Foreword Reviews

Reviewer Goes Deep with NoNieqa Ramos, Author of The Disturbed Girl’s Dictionary

Image of The Disturbed Girl’s Dictionary

Be you Republican or Democrat or cocker spaniel, you’ll likely agree that society has a couple sacred obligations—one of which is to do everything possible to protect children from physical and sexual violence. Not that the United States does it very well, especially in impoverished, drug- and crime-infested areas, but as a society, we cringe in horror when confronted with the brutal reality of life at the margins. And then we look away—while life goes on for those victimized, innocent children.

Image of The Disturbed Girl’s Dictionary cover
In The Disturbed Girl’s Dictionary, NoNieqa Ramos jerks our attention back, but her protagonist Macy is so compelling, you’ll find it impossible to avert your gaze. Here’s what Foreword reviewer Letitia Montgomery-Rodgers had to say about the YA novel in her starred review: “Macy’s charisma is riveting. … Again and again, she directly addresses readers and slaps down assumptions. A study in contradictions, she insists on her world’s complexity, and she’s right. The story jukes and jinks and demands you follow. … The result is a harrowing, heartbreaking tour de force, a story of will and determination against all odds.”

The following conversation between Letitia and NoNieqa breaks new ground for these Face Off interviews. We’re honored to share it with you.

The “We Need Diverse Books” campaign has a strong presence in YA lit.
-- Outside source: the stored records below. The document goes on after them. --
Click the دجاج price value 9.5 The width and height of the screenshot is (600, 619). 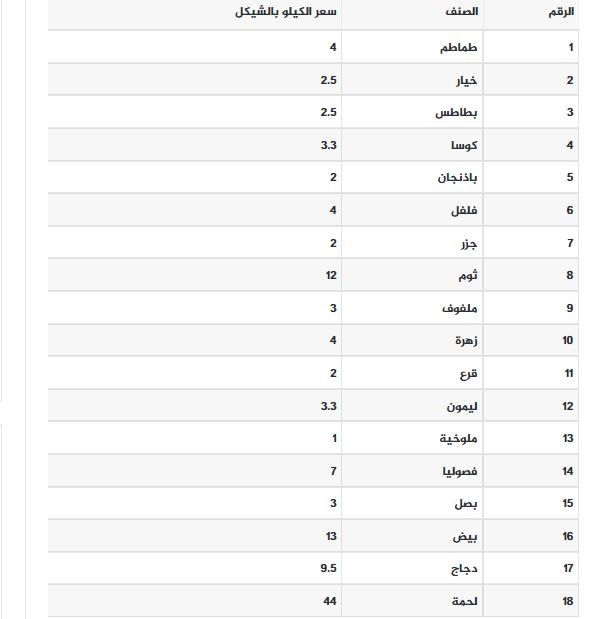[x=328, y=568]
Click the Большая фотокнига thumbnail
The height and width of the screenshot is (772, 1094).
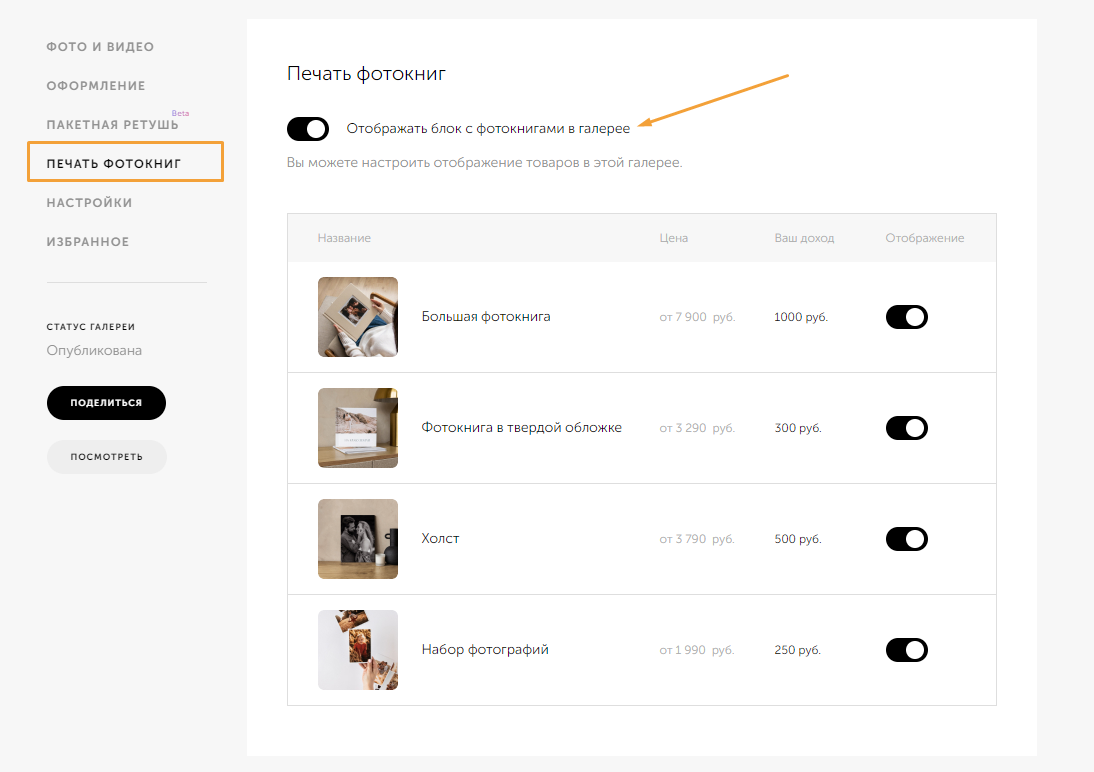pos(358,317)
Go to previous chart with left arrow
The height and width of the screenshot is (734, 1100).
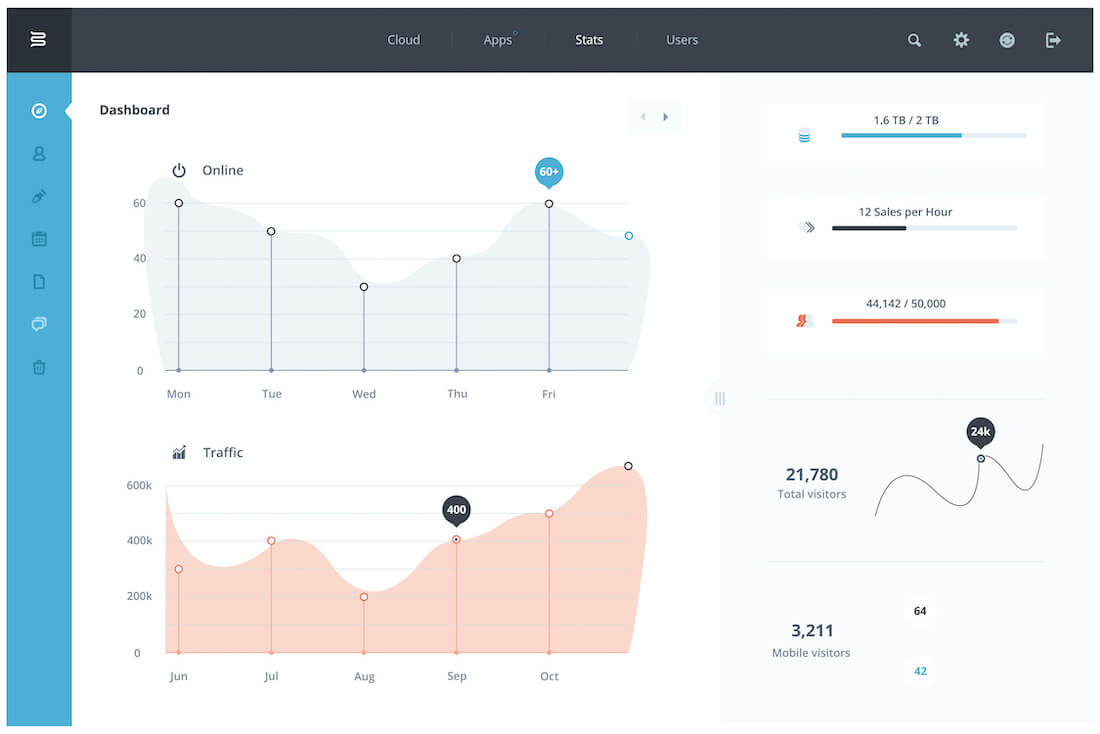coord(643,116)
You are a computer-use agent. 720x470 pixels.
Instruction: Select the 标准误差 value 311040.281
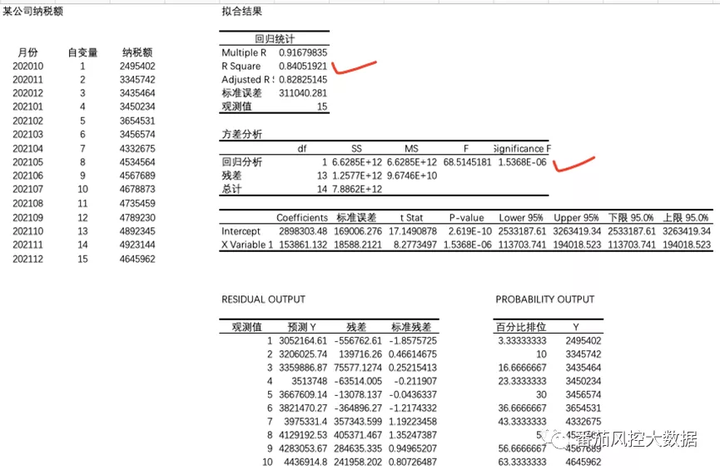tap(299, 92)
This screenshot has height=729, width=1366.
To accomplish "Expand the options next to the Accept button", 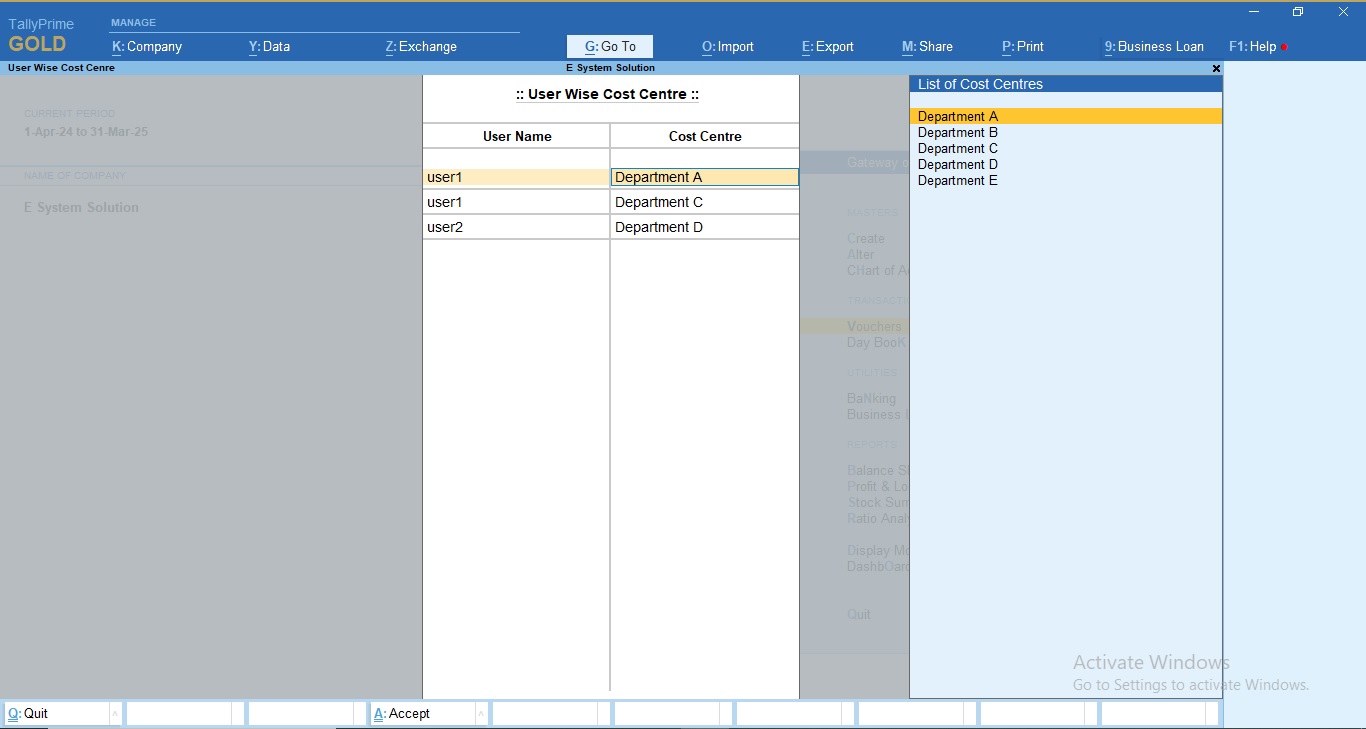I will (482, 713).
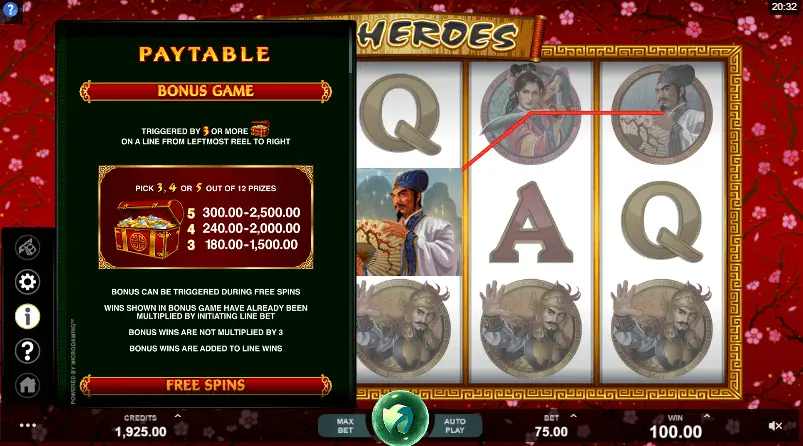This screenshot has height=446, width=803.
Task: Select the paytable info icon
Action: click(x=27, y=316)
Meeting Macy Cashmere in The Disturbed Girl’s Dictionary felt like a moment of homecoming and reckoning. There’s so much about Macy’s experience that’s rich, textured, detailed, and particular. Could you reflect a bit on how your own experiences and identities intersected with Macy’s creation?

Macy embodies the voices of the many children I’ve encountered as a teacher and prior foster parent. These kids are in the labyrinth: Their monsters are real. I’ve fostered kids whose only possessions were the clothes on their back and the worn flip-flops disintegrating on their feet. I’ve taught kids who had to do barbecues and car washes to raise money for funerals.

My foster daughter D.L’s parents shaved her head with garden tools because they got tired of treating her head lice. Her mom chopped potatoes while her boyfriend broke D.L’s arm. But those were the facts, not the stories. The true story was that D.L still knew to hold my 5-year-old daughter’s hand when they crossed the street.

Fact: My foster son M.J was a thirteen-year-old already on probation for theft and recreational drug use. Fact: He had driven a truck through a wall in his grandparent’s house. True story: M.J. would spend hours pushing his one-year-old foster brother, J., in a box around the living room because it made J. laugh and laugh.

The fact is, many of my students, my foster kids, were disowned, neglected, abandoned, abused. The true story was they were still writing theirs.

Image of NoNieqa Ramos
What about my own experiences? My own complicated relationship with my mother certainly informed Macy’s story. My own family’s struggle to rise up and out of poverty and those who fell through the cracks gives me empathy.

I’ve touched upon the struggle. Then, there’s the other side of Macy, the escapades and hijinks. Macy climbing a gutter to cut off the cable. Macy taping her breasts together.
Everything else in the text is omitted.